I feel bad for Callahan. He had set
aside his entire afternoon to spend with her, to heal her, to give her food and
gently hide her cigarettes, but she wouldn’t have it. I can’t blame myself in
the matter; I had given him many suggestions, which he had all followed
diligently, even though he doesn’t know who I am. I would say he is my favorite
character in all of this. He’s kindhearted and listens to me and allows me to
create what I want. The other two are obstacles, though Samuel is far worse. I
blame Froid for Callahan’s unhappiness. I blame Samuel for hers. Samuel doesn’t
have unhappiness. He has nothing but poetry.
Callahan is the only person that
calls Froid “Ambrosia.” I don't even call her that, though I’d love to. He
loves how her name flows through his thoughts; he loves the delicate features
of the sounds. He loves it because it is everything she is and is not at the
same time.
I made a suggestion to Callahan:
write a poem, right then. A poem about her while she was still somewhat alive
in the present.
This was when Callahan slowly
lifted himself off of his floor. He dropped his phone under his bed, and I helped
the phone slide deeper under. No need for Froid to interrupt his writing.
Callahan sat down at his desk and
let his emotions flow. I tried not to laugh. Callahan is not a reputable poet.

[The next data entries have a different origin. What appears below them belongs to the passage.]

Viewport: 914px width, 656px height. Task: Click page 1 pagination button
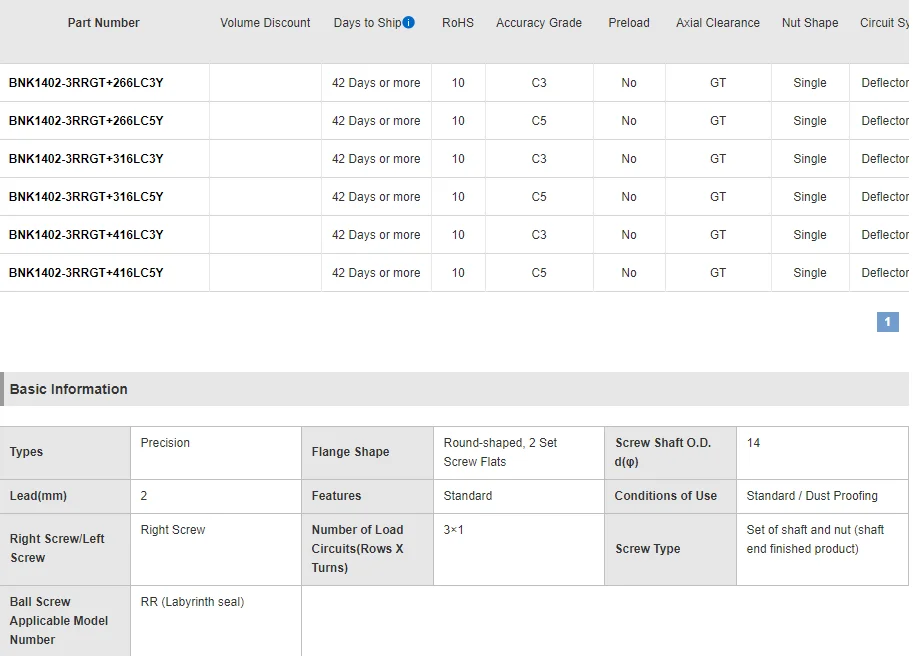pyautogui.click(x=887, y=322)
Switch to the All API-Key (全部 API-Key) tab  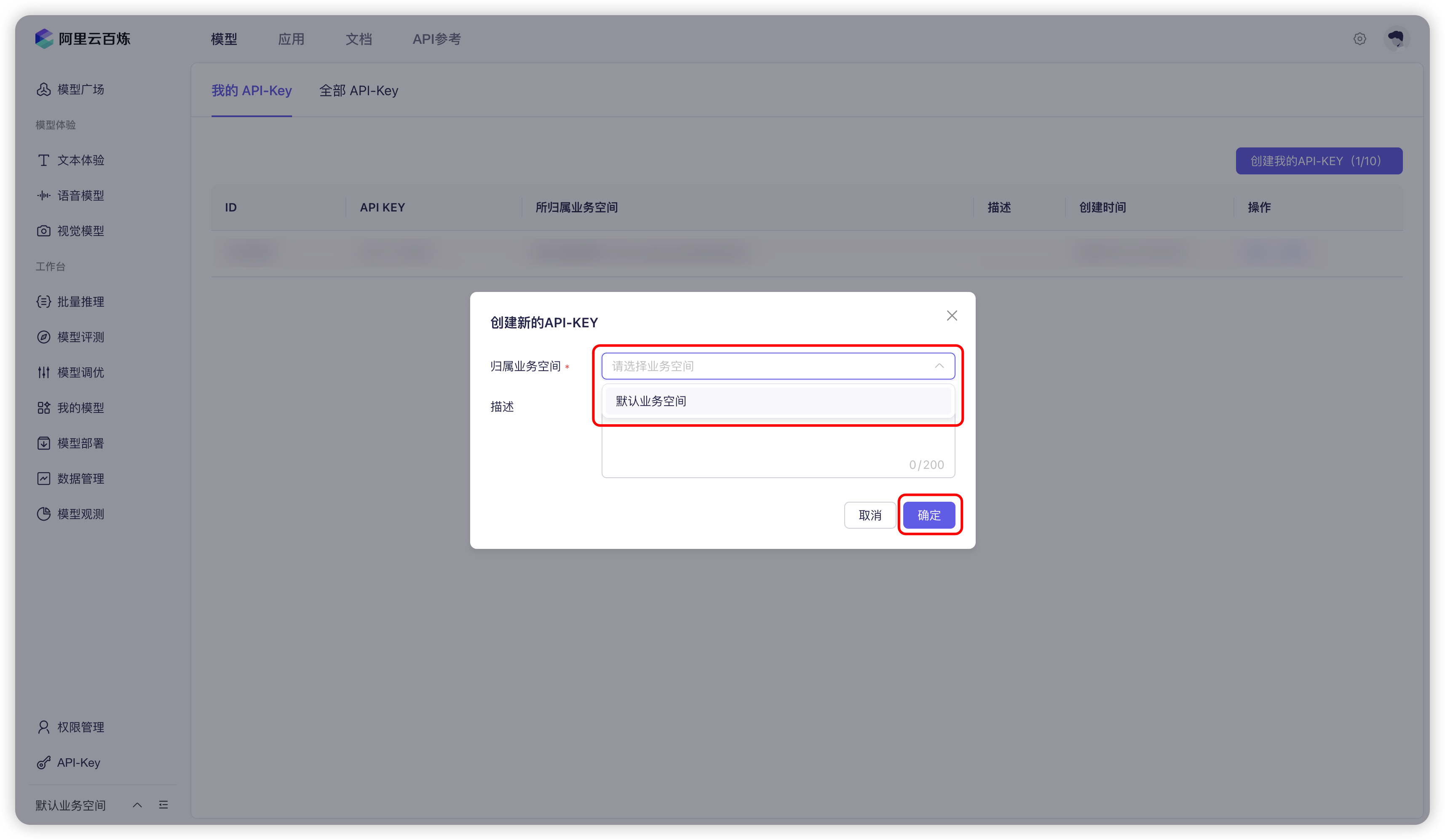(359, 91)
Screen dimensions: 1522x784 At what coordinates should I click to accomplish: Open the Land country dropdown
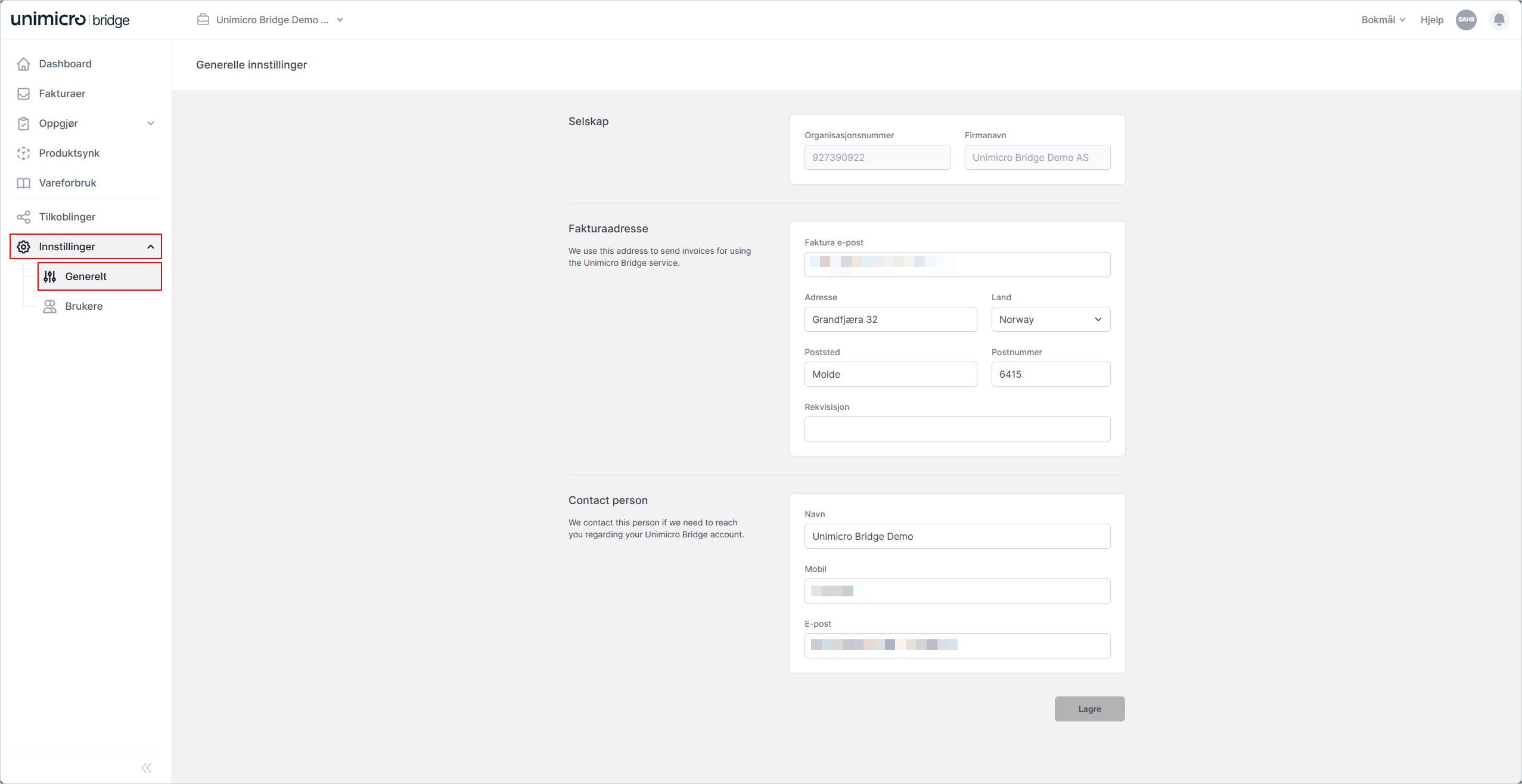(x=1050, y=319)
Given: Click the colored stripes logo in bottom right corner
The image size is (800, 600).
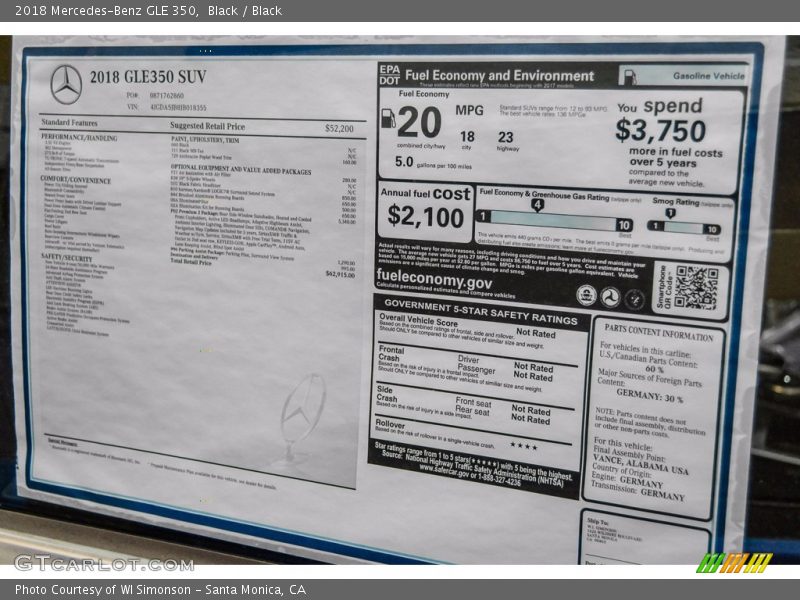Looking at the screenshot, I should click(733, 563).
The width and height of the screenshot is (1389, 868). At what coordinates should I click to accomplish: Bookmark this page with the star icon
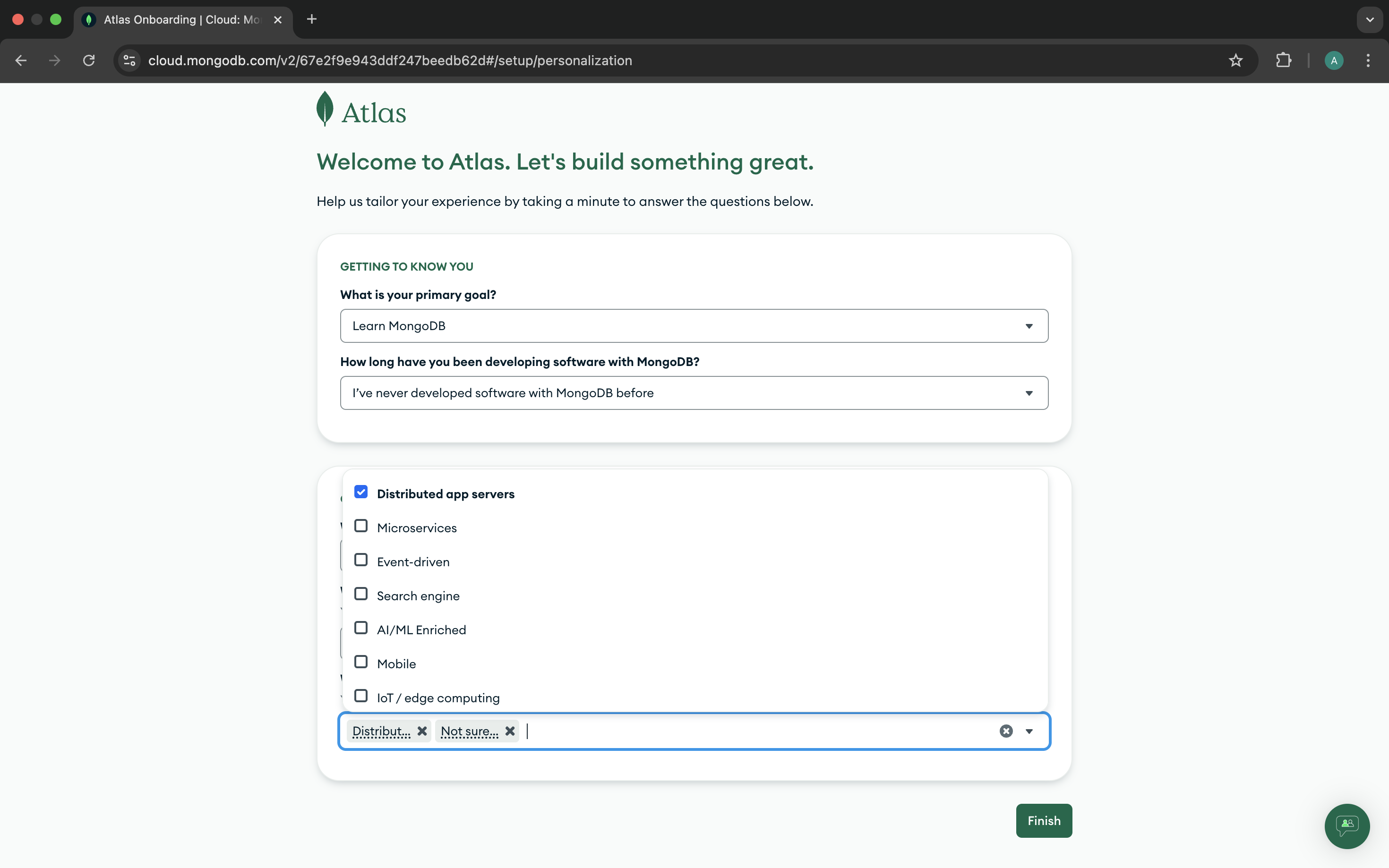pos(1235,60)
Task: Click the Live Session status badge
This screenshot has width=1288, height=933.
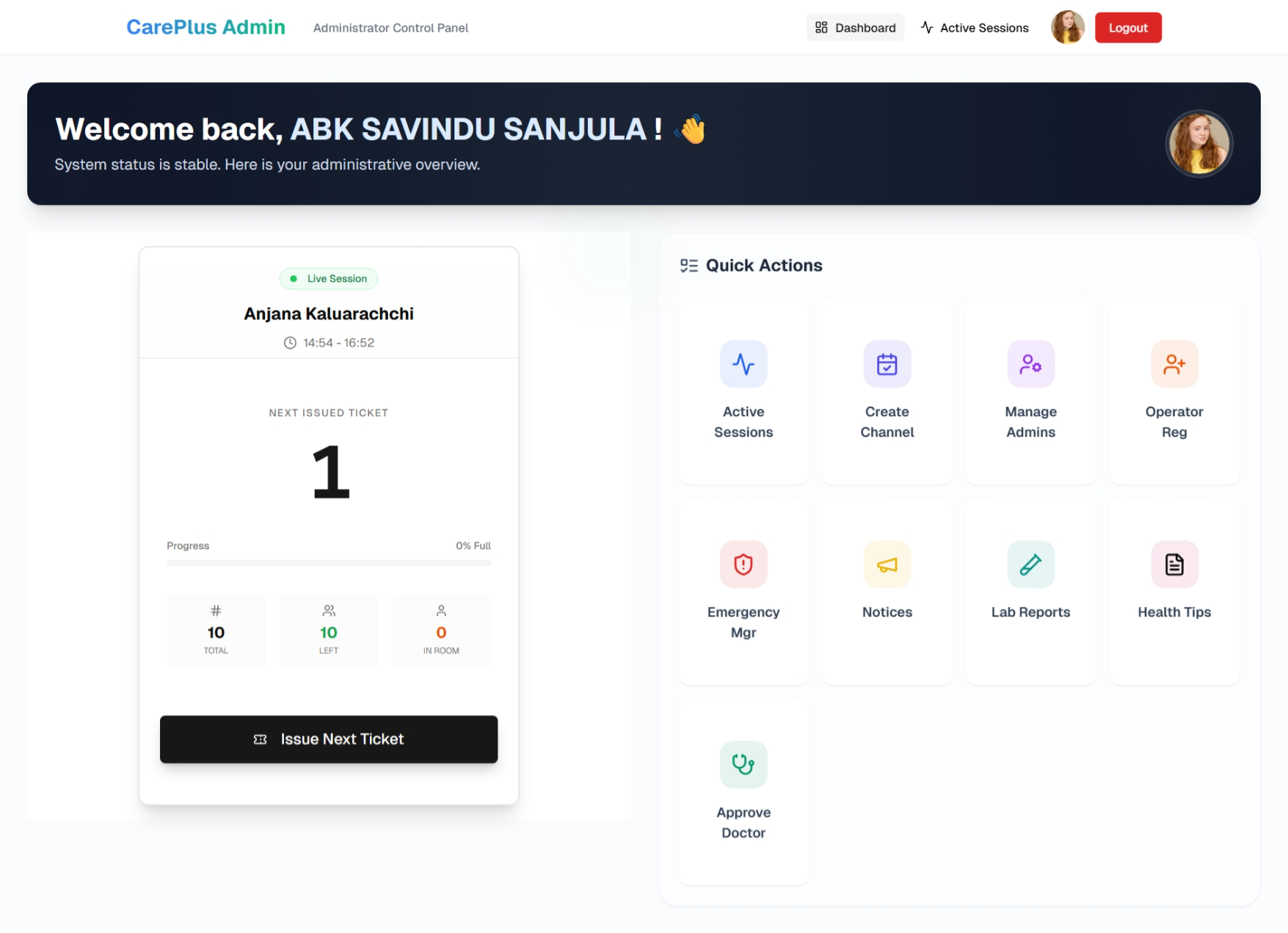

He’s a jock that has a strange sensitivity to language and wants to recreate
the passion he feels when he reads beauty. To me this is all comic relief.
Ambrosia,
your name is soft
Like
the rain in Spain.
You
smell like a Yankee candle in November
Not
because you smoke
But
because you’re sweet even if you don’t know it.
And
I wish you wouldn’t cough
Because
of your smoking. Which is bad for you.
If
you get pneumonia I will die with you
Not
because I smoke too
But
because I love you too much.
I
wish God could make you love me
(I snorted at that line and
Callahan looked outside his window sharply.)
Because
if you ever smiled he would see
How
precious you are. Though not as much as I do.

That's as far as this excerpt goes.